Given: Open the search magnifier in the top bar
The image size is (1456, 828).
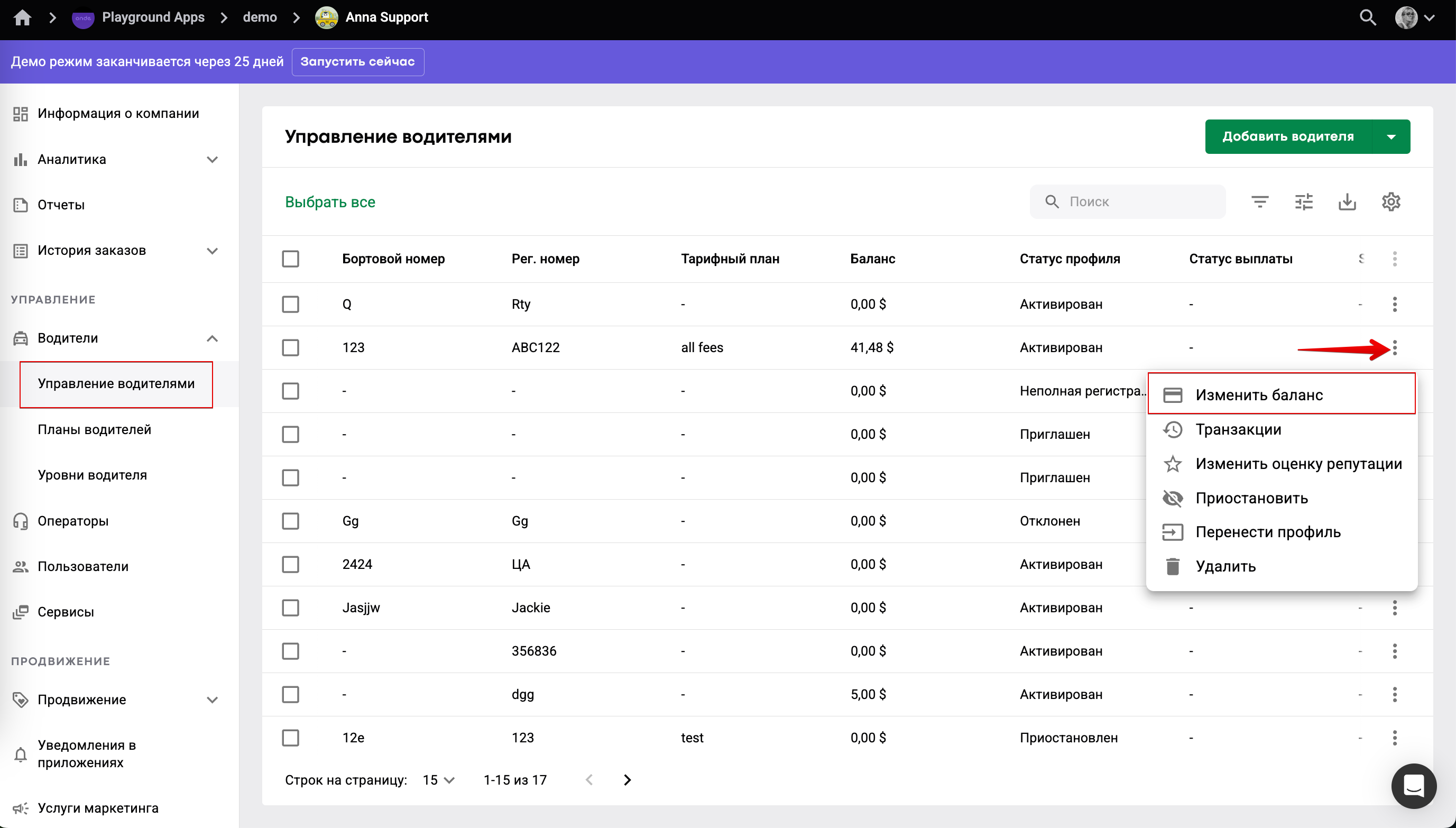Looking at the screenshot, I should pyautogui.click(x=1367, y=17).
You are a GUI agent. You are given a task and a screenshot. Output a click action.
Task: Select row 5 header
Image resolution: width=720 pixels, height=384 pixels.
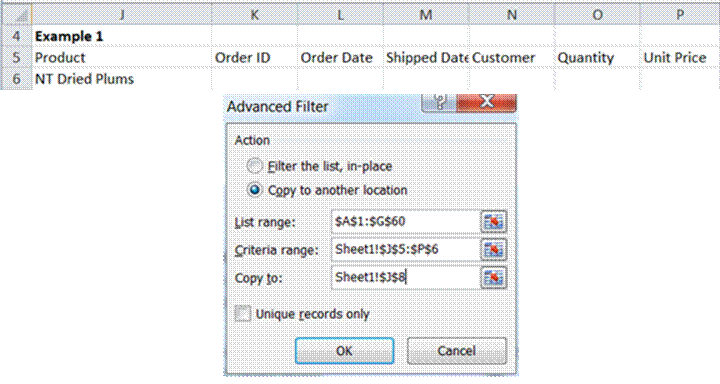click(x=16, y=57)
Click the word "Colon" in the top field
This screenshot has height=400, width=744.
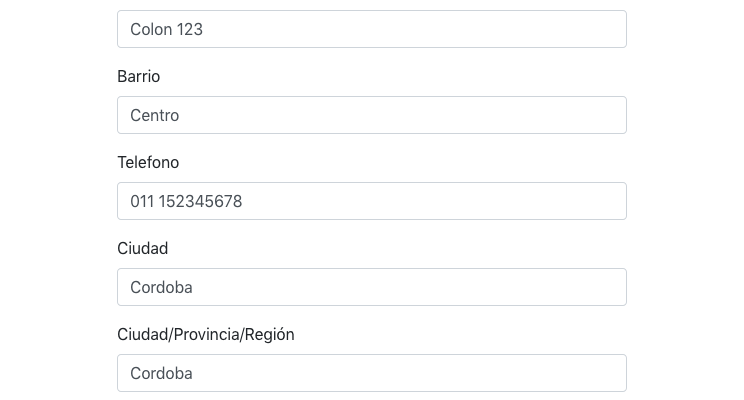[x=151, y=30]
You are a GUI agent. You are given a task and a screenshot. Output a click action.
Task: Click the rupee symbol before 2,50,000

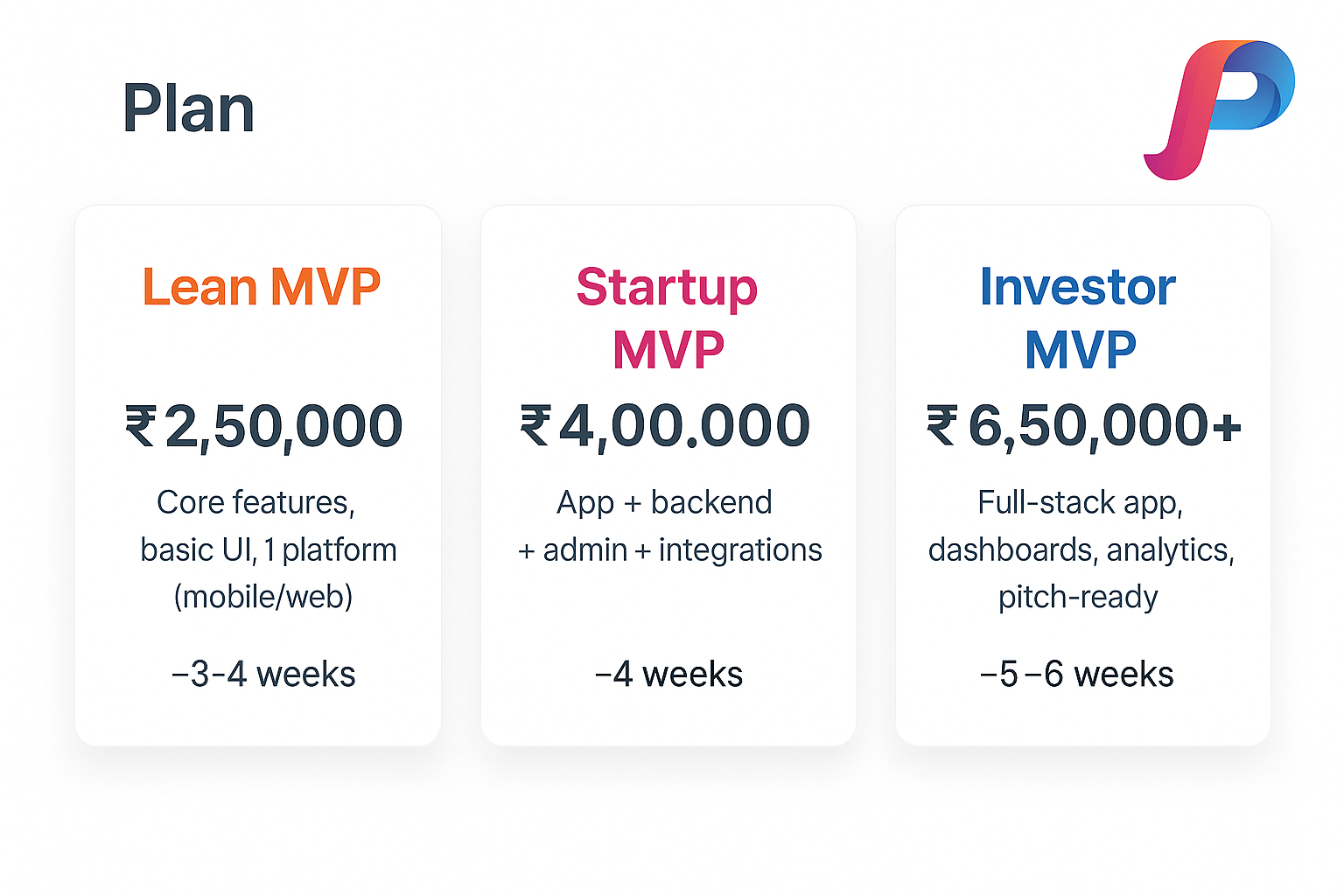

---

* **Work instructions**
Copy all of the data above word for word, but leave out the pictures.

* **Reply to the task**
Given: Open the search magnifier in the top bar
The image size is (1456, 828).
Looking at the screenshot, I should pyautogui.click(x=1367, y=17).
You are a GUI agent. You are given a task and a screenshot. Output a click action.
Task: Select row 5 header
Image resolution: width=720 pixels, height=384 pixels.
click(x=16, y=57)
Click the word "Colon" in the top field
This screenshot has height=400, width=744.
[x=151, y=30]
You are a GUI agent. You are given a task and a screenshot. Output a click action.
Task: Click the rupee symbol before 2,50,000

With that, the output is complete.